The task:
Scan the entries below for the string "Tools" and copy every line where it turns up.

____________

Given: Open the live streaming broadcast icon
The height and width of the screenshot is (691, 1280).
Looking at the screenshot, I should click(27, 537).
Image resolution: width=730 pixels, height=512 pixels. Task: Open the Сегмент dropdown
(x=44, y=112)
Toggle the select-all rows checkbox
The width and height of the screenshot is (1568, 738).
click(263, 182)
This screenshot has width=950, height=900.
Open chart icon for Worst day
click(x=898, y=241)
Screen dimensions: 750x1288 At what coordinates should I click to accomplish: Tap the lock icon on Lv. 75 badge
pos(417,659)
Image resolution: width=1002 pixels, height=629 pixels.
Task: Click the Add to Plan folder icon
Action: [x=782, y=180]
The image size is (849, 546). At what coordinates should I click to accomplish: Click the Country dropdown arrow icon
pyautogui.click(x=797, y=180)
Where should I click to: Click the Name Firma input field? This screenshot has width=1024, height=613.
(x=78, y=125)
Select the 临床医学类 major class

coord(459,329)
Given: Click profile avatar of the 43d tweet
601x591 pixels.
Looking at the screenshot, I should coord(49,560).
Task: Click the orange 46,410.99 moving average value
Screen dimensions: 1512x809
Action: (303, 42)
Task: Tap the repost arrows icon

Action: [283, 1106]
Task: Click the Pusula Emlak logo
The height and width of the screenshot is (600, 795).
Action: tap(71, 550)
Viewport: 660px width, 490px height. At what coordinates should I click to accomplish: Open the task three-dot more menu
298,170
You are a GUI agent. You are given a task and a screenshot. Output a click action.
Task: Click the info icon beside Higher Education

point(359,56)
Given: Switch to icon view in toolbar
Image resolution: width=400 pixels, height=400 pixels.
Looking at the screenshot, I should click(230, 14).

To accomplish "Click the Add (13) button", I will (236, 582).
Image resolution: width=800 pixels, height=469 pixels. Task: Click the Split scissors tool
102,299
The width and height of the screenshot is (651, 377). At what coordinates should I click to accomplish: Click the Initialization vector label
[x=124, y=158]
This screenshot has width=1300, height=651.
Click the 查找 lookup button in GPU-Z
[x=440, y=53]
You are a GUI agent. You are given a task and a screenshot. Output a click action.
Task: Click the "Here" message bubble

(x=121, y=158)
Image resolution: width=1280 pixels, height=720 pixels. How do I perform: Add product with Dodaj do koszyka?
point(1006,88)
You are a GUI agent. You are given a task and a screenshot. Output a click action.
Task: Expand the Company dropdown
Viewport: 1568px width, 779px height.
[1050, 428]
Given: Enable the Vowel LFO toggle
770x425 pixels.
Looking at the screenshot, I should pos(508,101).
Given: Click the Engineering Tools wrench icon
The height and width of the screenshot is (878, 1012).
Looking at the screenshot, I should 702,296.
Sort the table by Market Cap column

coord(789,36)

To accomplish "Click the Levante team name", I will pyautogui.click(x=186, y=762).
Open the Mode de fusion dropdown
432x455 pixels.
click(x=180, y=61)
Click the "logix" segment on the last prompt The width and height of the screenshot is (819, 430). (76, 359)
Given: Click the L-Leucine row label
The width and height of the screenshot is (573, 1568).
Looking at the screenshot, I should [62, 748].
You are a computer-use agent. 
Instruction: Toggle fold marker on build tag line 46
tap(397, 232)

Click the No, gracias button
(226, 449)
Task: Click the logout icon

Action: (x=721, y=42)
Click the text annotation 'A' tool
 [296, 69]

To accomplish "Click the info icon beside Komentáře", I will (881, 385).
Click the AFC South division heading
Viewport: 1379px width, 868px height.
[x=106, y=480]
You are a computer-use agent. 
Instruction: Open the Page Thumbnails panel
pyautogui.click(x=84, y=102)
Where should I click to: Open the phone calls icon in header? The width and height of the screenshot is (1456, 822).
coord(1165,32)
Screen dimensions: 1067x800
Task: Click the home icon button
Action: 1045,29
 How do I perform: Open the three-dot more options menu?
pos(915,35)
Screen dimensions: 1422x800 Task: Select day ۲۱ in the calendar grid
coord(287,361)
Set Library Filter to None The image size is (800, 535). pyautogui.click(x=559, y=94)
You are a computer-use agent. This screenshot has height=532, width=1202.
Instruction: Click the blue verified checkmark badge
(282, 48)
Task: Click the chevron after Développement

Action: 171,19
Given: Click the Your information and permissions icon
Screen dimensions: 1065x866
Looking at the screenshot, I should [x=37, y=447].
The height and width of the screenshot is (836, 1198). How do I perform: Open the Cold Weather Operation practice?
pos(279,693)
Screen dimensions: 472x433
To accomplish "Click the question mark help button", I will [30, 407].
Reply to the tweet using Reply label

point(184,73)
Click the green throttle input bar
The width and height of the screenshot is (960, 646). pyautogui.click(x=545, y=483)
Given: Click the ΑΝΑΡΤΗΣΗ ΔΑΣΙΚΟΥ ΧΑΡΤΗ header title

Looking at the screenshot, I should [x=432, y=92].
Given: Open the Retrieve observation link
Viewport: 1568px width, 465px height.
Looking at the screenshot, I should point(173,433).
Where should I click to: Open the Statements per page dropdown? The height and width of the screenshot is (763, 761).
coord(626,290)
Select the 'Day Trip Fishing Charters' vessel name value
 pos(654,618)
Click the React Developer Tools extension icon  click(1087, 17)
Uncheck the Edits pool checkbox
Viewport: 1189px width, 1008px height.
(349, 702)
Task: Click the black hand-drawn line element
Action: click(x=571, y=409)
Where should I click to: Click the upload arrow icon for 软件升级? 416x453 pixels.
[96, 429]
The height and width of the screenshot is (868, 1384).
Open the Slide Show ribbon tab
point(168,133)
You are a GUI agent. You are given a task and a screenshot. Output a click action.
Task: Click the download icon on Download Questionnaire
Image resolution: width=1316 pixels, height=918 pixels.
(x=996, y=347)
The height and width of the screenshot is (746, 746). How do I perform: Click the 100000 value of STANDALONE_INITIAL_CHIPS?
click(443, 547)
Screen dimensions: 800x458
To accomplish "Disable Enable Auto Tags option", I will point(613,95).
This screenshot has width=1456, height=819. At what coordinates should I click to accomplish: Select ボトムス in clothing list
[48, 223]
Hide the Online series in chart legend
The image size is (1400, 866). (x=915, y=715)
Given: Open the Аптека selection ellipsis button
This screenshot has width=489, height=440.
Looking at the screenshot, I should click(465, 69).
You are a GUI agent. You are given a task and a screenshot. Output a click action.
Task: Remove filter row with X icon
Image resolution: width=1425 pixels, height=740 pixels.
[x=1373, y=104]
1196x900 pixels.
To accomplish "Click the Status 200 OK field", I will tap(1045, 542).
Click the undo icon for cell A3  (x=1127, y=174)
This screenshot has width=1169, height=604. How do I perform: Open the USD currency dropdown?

____________

Completed task:
Given: Click the Engineering Tools wrench icon
Click the React Developer Tools extension icon  click(1087, 17)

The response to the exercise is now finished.